■ STUDY MATERIAL
________
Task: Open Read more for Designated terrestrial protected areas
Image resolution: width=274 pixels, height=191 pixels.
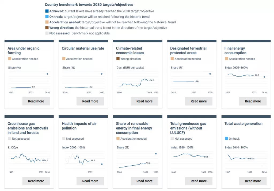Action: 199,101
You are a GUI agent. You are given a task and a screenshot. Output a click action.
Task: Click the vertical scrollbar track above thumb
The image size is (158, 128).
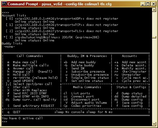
________
■ WHAT THE TASK ASKS
Repeat the material exactly as it reads, without any of its pictures.

■ TASK SOLUTION
Task: Open Read more for Designated terrestrial protected areas
Image resolution: width=274 pixels, height=191 pixels.
Action: 199,101
You are a GUI agent. You are given a task and a screenshot. Output a click action.
Task: Click the vertical scrollbar track above thumb
The image size is (158, 128).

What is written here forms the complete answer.